**Given exercise 1**
Do the following statements agree with the ECC decoder text below? For each, answer yes or no and quote the words of the text that decide it. (a) The third example aims to detect errors affecting up to 6 bits in a code word. (b) The syndrome generator is module 420. (c) The correction module 430 contains all the xor gates.

>> Start Text excerpt

A third example is applicable in the case where n is equal to 4 with a QEC-QED type BCH code. The aim is to detect errors that affect up to 6 bits in a code word.

Equation (4) is then available as a variant (7) in order to determine the presence of such an error and generate an ‘alarm_QEC-QED’ alarm signal.

The means for determining, in each version of the decoded code word, whether a number of errors is greater than ‘n−1=3’ are based on the evaluation of the following equation (7):

$\begin{array}{cc}{\mathrm{alarm}}_{\mathrm{QEC}-\mathrm{QED}}=\left[\stackrel{\_}{\sum v}\wedge \left(\vee D_4\vee \vee D_4^{\prime }\right)\right]\vee \vee D_5& \left(7\right)\end{array}$

where D₄ and D₅ are determinants defined as indicated above for a QEC-QED type BCH type ECC, and where D′₄ is the determinant of the following matrix with the components s_i defined by equation (2):

$D_4^{\prime }=❘\begin{array}{ccc}{s}_1& 1& 0\\ s_3& s_2& s_1\\ s_7& s_6& s_5\end{array}❘.$

Three examples of the computation of a warning signal for values of n=2, n=3 and n=4 have been illustrated. A person skilled in the art will consider that other cases can be derived from these three examples by applying the same principles of an adaptation of equation (4) to the case that is considered for evaluating the value of the alarm signal.

FIG. 4 illustrates an architecture of an ECC decoder that can be used in a memory controller for implementing the method of the invention, for an embodiment for detecting conventionally uncorrectable errors.

During a read operation for an initial memory word, the ECC decoder 400 receives a code word potentially affected by programming, storage or read errors. Based on this word, a syndrome is generated by a syndrome generator (module 410) that implements multiplication operations in order to produce the matrix product H·v (Equation (1)).

Depending on the syndrome that is obtained, it is possible to determine whether any read bit is erroneous, as long as the total number of erroneous bits does not exceed a maximum number n of bits that can be corrected by the ECC.

Based on the syndrome, an error vector generator (module 420) generates a check bit for each read bit. The set of check bits is called an error vector where the check bits with a value equal to 1 indicate the positions of the erroneous bits in the read word.

Each read bit can be corrected using an exclusive- or (xor) logic gate with two inputs, one input for the bit to be corrected in the initially read word and another input controlled by the check bit corresponding thereto in the error vector. A correction module 430 contains all the xor gates.

The conventionally corrected code word is delivered by the module 430.

>> End Text excerpt
>> Start Provided information

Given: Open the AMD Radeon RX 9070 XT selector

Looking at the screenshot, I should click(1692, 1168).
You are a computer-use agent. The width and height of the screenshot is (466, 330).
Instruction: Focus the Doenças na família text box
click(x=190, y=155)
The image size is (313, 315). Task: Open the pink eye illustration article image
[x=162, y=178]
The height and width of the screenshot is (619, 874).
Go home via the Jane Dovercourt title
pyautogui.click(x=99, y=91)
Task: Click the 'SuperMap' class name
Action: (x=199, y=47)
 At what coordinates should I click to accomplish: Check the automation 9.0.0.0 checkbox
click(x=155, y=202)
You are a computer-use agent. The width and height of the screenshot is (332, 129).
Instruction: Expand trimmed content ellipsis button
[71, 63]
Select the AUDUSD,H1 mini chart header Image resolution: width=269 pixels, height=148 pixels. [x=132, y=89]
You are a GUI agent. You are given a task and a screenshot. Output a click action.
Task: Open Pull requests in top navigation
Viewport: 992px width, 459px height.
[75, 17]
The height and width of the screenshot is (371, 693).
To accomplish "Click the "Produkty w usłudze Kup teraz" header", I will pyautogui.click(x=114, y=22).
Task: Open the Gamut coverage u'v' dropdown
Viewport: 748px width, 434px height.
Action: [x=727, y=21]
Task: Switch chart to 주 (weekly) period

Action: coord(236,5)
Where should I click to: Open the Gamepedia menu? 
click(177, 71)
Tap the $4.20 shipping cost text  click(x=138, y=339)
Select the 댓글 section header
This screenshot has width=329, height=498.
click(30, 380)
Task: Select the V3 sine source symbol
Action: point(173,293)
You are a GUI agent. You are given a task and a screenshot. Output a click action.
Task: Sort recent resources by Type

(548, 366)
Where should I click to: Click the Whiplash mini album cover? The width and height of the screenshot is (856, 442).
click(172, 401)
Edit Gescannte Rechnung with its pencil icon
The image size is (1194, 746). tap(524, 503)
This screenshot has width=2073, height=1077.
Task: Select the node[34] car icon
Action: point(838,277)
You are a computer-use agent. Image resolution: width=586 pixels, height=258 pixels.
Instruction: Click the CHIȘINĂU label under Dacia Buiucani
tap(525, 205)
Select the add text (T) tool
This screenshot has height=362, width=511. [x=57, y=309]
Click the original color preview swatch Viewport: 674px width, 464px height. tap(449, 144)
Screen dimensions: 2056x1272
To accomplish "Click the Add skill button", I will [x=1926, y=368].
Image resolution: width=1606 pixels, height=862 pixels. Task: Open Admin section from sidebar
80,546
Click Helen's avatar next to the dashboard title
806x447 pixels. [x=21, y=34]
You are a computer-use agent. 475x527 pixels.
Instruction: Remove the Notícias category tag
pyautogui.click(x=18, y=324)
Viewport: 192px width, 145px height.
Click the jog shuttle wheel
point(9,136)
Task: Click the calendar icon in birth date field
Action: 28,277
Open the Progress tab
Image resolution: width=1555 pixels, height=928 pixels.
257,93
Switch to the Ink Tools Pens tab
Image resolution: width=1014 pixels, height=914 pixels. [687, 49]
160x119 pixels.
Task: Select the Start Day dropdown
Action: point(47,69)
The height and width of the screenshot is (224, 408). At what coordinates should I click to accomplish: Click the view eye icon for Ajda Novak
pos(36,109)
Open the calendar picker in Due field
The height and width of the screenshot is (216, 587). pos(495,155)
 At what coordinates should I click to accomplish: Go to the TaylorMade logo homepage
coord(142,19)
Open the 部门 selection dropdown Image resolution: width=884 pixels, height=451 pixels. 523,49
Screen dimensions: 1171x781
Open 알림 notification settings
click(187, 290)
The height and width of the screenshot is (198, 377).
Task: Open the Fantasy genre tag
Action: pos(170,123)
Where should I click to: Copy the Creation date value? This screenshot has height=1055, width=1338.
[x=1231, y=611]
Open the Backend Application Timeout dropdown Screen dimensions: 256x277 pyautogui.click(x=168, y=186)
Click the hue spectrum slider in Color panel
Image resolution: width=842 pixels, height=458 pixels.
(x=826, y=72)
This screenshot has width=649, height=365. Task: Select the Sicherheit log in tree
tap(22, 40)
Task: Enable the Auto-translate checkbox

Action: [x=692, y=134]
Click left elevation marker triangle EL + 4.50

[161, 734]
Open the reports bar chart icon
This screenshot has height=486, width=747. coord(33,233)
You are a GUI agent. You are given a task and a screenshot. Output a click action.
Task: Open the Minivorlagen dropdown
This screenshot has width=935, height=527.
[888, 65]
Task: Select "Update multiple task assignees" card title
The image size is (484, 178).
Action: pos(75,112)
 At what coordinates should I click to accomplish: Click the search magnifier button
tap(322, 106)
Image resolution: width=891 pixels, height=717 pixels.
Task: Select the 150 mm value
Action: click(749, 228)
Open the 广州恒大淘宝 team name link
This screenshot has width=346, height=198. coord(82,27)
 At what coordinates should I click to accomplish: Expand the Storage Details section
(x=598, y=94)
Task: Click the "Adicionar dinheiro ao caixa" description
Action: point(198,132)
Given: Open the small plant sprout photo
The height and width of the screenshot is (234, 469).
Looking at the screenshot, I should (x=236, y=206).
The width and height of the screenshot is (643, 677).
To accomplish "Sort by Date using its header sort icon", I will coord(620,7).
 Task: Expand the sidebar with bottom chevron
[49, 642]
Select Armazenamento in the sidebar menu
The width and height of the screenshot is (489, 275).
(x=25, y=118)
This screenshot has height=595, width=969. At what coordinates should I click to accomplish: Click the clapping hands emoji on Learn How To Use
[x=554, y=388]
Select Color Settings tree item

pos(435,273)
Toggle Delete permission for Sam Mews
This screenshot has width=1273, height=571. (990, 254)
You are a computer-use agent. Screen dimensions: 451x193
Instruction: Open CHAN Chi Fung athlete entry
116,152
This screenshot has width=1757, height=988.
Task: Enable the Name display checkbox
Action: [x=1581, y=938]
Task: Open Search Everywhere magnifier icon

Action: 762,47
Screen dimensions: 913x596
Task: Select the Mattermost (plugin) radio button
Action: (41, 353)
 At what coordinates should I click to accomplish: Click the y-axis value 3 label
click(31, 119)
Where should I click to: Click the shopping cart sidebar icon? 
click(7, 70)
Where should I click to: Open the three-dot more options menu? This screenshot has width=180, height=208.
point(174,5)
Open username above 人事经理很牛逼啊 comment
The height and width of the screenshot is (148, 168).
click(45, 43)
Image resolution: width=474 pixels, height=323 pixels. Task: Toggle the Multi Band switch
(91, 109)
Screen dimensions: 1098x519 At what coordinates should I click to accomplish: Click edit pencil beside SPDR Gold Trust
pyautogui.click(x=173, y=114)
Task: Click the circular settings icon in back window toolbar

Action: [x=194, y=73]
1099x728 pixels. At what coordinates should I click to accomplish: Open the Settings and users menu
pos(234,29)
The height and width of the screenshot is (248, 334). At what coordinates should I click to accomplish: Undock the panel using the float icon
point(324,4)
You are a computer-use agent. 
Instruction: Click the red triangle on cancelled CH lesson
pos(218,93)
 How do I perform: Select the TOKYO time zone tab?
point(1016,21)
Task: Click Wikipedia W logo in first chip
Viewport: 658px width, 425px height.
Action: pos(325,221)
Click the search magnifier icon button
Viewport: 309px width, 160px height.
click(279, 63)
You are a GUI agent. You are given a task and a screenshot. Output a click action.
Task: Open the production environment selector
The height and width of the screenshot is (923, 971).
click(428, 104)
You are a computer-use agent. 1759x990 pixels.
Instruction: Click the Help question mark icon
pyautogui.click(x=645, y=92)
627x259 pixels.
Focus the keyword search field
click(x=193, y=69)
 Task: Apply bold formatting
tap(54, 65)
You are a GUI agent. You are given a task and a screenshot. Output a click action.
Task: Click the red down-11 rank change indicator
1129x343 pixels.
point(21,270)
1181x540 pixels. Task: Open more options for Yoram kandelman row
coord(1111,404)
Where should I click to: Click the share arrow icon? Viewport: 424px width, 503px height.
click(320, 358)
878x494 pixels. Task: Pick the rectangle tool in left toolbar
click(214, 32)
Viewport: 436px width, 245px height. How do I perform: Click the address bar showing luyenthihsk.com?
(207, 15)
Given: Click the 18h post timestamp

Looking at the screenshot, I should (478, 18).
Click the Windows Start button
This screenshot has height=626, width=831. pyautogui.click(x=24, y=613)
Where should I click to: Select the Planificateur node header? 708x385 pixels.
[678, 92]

>> End Provided information

**Given exercise 2**
Can you rename "Instruction" to "Goal" in the records, from the line containing "Edit Gescannte Rechnung with its pencil icon" down to the line containing "[x=1231, y=611]", and give only those lines back with nothing else changed?

**Exercise output 1**
(a) Yes: "The aim is to detect errors that affect up to 6 bits in a code word."
(b) No: "a syndrome is generated by a syndrome generator (module 410)"
(c) Yes: "A correction module 430 contains all the xor gates."

**Exercise output 2**
Edit Gescannte Rechnung with its pencil icon
The image size is (1194, 746). tap(524, 503)
This screenshot has width=2073, height=1077.
Task: Select the node[34] car icon
Action: point(838,277)
You are a computer-use agent. Image resolution: width=586 pixels, height=258 pixels.
Goal: Click the CHIȘINĂU label under Dacia Buiucani
tap(525, 205)
Select the add text (T) tool
This screenshot has height=362, width=511. [x=57, y=309]
Click the original color preview swatch Viewport: 674px width, 464px height. tap(449, 144)
Screen dimensions: 2056x1272
To accomplish "Click the Add skill button", I will [x=1926, y=368].
Image resolution: width=1606 pixels, height=862 pixels. Task: Open Admin section from sidebar
80,546
Click Helen's avatar next to the dashboard title
806x447 pixels. [x=21, y=34]
You are a computer-use agent. 475x527 pixels.
Goal: Remove the Notícias category tag
pyautogui.click(x=18, y=324)
Viewport: 192px width, 145px height.
Click the jog shuttle wheel
point(9,136)
Task: Click the calendar icon in birth date field
Action: 28,277
Open the Progress tab
Image resolution: width=1555 pixels, height=928 pixels.
257,93
Switch to the Ink Tools Pens tab
Image resolution: width=1014 pixels, height=914 pixels. [687, 49]
160x119 pixels.
Task: Select the Start Day dropdown
Action: point(47,69)
The height and width of the screenshot is (224, 408). At what coordinates should I click to accomplish: Click the view eye icon for Ajda Novak
pos(36,109)
Open the calendar picker in Due field
The height and width of the screenshot is (216, 587). pos(495,155)
 At what coordinates should I click to accomplish: Go to the TaylorMade logo homepage
coord(142,19)
Open the 部门 selection dropdown Image resolution: width=884 pixels, height=451 pixels. 523,49
Screen dimensions: 1171x781
Open 알림 notification settings
click(187, 290)
The height and width of the screenshot is (198, 377).
Task: Open the Fantasy genre tag
Action: pos(170,123)
Where should I click to: Copy the Creation date value? This screenshot has height=1055, width=1338.
[x=1231, y=611]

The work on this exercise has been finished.